Exercise details: Pick out every line below that contains the word "screenshot" and copy each one in full, treating uppercase and lowercase as different.

----------------------------------------

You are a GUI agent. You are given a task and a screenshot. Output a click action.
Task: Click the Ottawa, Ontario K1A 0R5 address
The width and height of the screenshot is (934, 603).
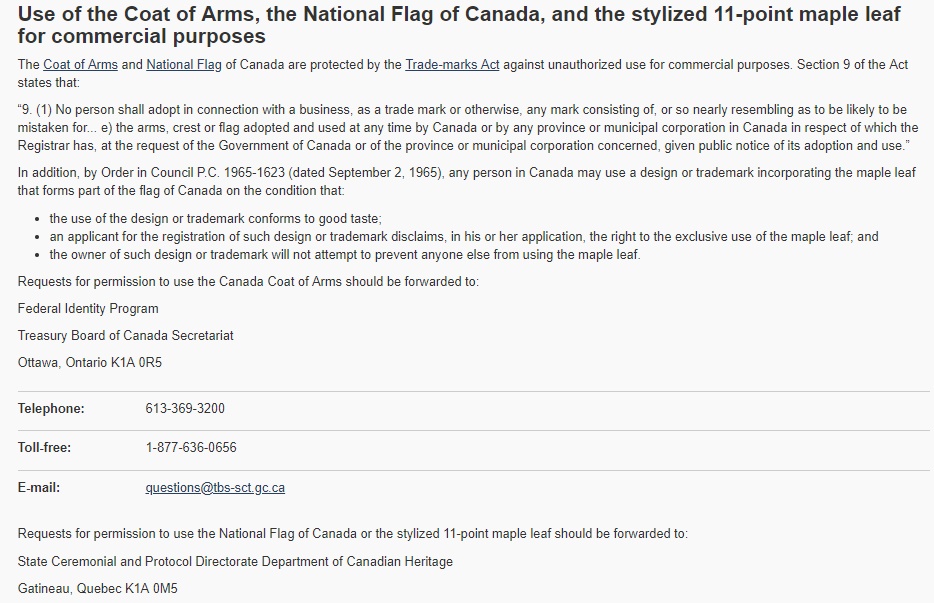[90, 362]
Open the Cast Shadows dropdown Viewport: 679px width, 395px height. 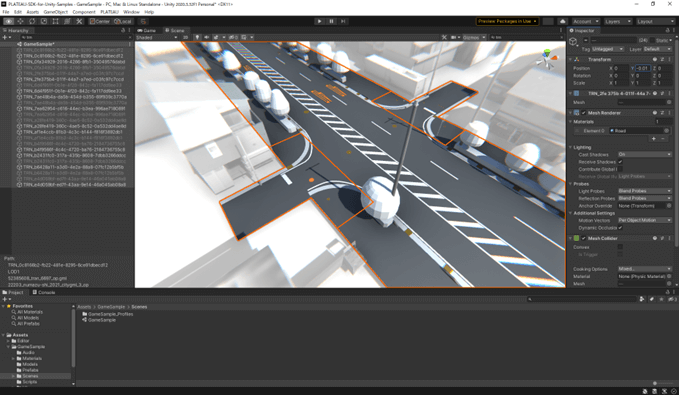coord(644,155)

----------------------------------------

Response to the task:
You are a GUI agent. You are given a task and a screenshot. Output a click action.
The width and height of the screenshot is (934, 603).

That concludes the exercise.